Canalblog
Editer l'article Suivre ce blog Administration + Créer mon blog
Publicité
Michel J. Cuny - Eléments d'analyse de l'économie et des finances mondiales
5 juin 2014

28 - L'épée à la rescousse du droit de propriété

   Au  sein  d'une nature  dont  la profusion dépassait largement les capacités d'absorption des divers groupements humains, et en posant le travail comme unique mesure de la valeur économique des biens produits, John Locke entrevoit la naissance d'un droit de propriété qui n'a pas encore rompu avec une sorte de socialisme primitif "naturel" : "Ainsi, je pense, on parvient très facilement à concevoir sans aucune difficulté comment le travail a pu constituer, au début, l'origine d'un titre de propriété sur les biens indivis de la nature et comment l'usage qu'on en faisait lui servait de limite. Alors, il ne pouvait exister aucun motif de se quereller pour un titre, ni d'hésiter sur l'étendue de la possession qu'il autorisait. Droit et communauté allaient de pair. Comme chacun acquérait, de plein droit, tout ce à quoi il pouvait appliquer son travail, nul n'était tenté de travailler au-delà de ses besoins."

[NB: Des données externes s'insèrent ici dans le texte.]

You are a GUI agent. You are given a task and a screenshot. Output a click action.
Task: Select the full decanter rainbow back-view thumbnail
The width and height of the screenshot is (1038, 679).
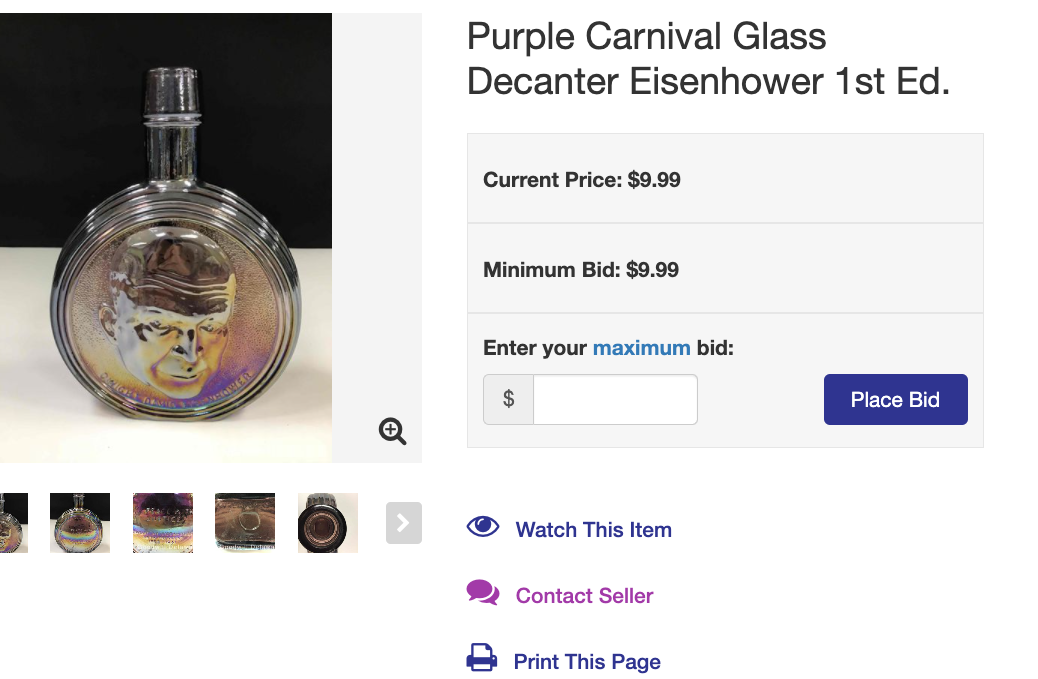[80, 523]
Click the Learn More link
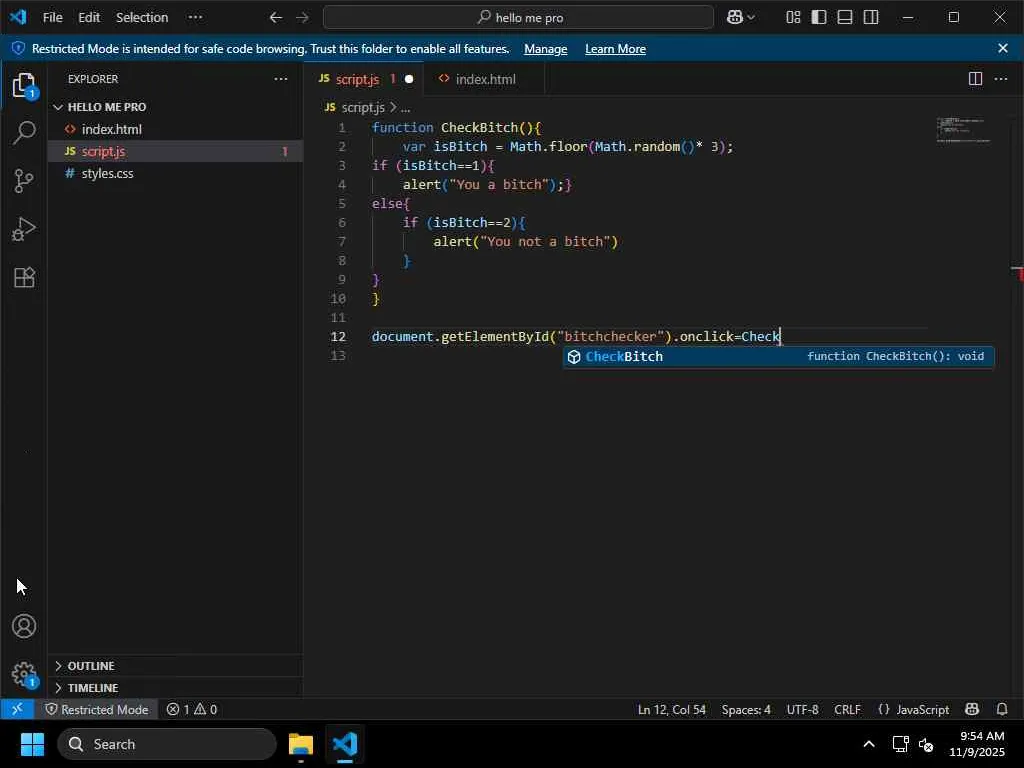 (615, 49)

   Cette dernière formule doit aussitôt être soulignée : il ne pouvait s'agir que de besoins stationnaires, c'est-à-dire d'un minimum vital qui satisfaisait chacun, chacune et la collectivité dans son ensemble au coeur d'une nature qui, d'ailleurs, n'offrait rien de plus.

   Il y a pourtant déjà le ver du progrès dans le fruit de la stagnation d'origine : le petit morceau de métal jaune... dont on va découvrir qu'aussitôt né il est à la tête d'un empire. Il ne reste, pour lui donner tout son pouvoir, qu'à lui adjoindre l'effectivité du droit de propriété, ce qui veut dire la garantie de celle-ci par l'instauration d'une solidarité active qui se traduit, pour les hommes, comme John Locke l'écrit, dans le fait "de se réunir afin de sauvegarder mutuellement leurs vies, leurs libertés et leurs fortunes, ce que je désigne sous le nom général de propriété."

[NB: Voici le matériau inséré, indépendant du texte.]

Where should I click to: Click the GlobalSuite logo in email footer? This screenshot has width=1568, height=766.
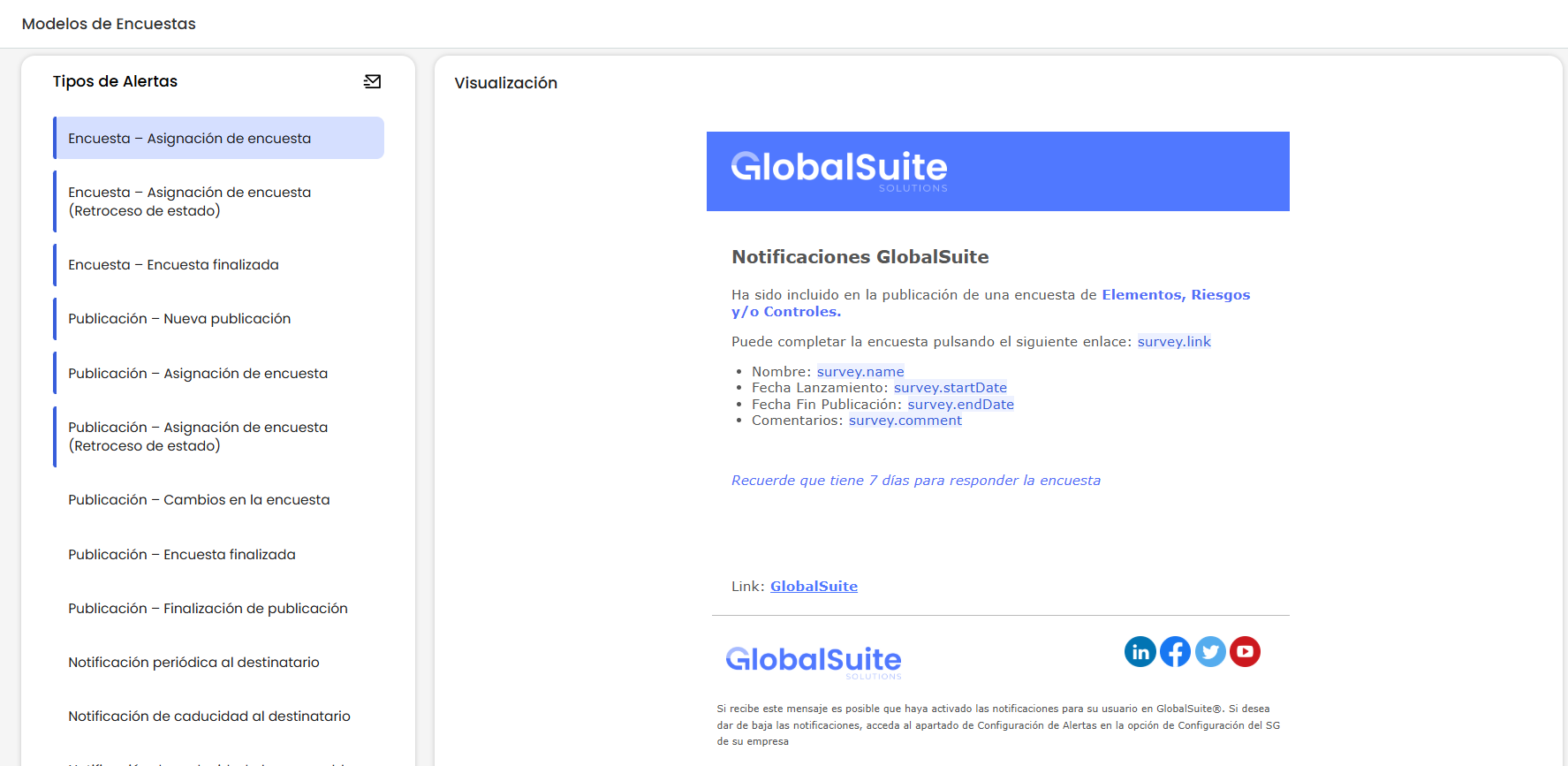click(x=813, y=660)
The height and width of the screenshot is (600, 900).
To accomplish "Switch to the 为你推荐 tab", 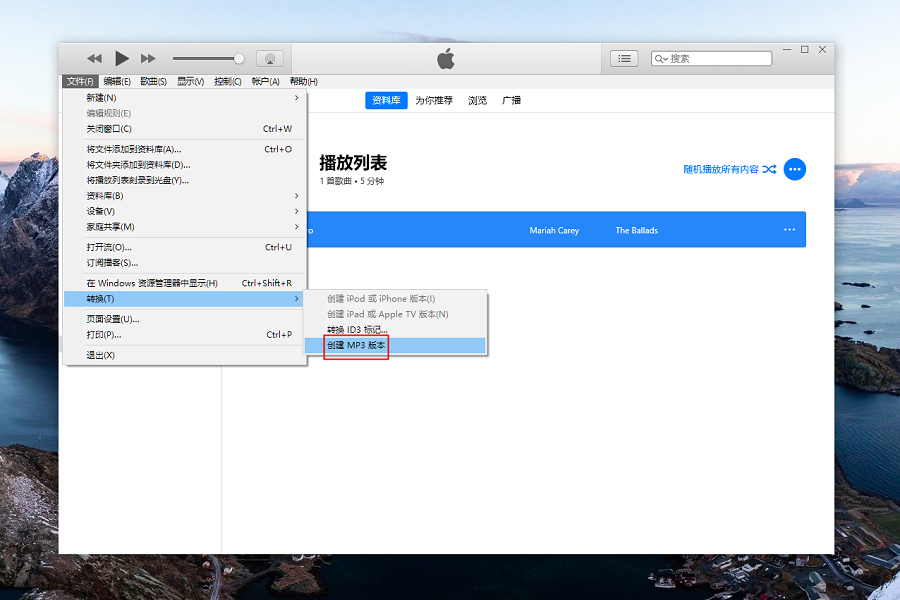I will tap(434, 100).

   Cet instant est décisif, puisque, comme John Locke le souligne immédiatement : "La propriété, qui procède du droit des hommes d'user de n'importe quelle créature inférieure pour l'entretien et le confort de leur vie, n'existe qu'au profit et pour le seul avantage du propriétaire ; tant et si bien qu'en cas de besoin celui-ci peut même détruire, par l'usage qu'il en fait, la chose qui lui appartient ; mais le gouvernement, qui a pour raison d'être de sauvegarder les droits et la propriété de tous les hommes en protégeant chacun contre la violence et les actes dommageables des autres, existe pour le bien des gouvernés."

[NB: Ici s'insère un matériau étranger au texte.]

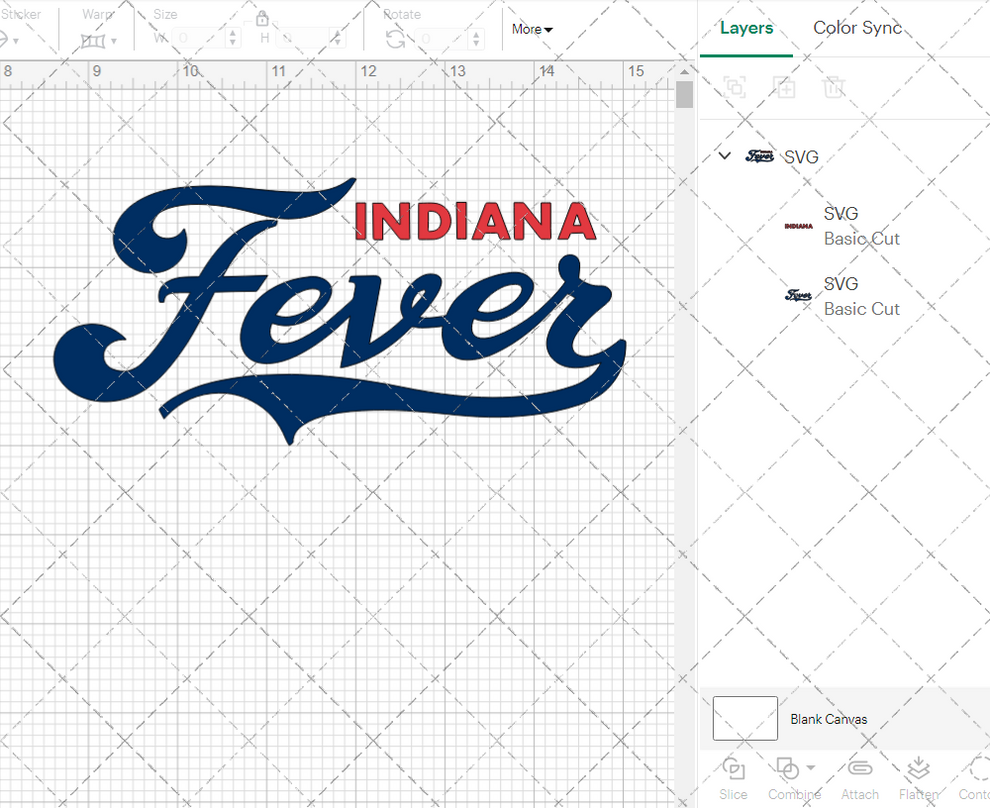Open the More dropdown
Image resolution: width=990 pixels, height=808 pixels.
click(x=531, y=29)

   Des gouvernés... ou plutôt de certains d'entre eux, puisque John Locke ajoute aussitôt : "L'épée des magistrats doit servir à terrifier les malfaiteurs pour que cette terreur oblige les hommes à respecter les lois positives de la société, alignées sur celles de la nature, en vue du bien public, autrement dit du bien de chaque membre de la société à titre individuel pour autant que des règles communes puissent le garantir."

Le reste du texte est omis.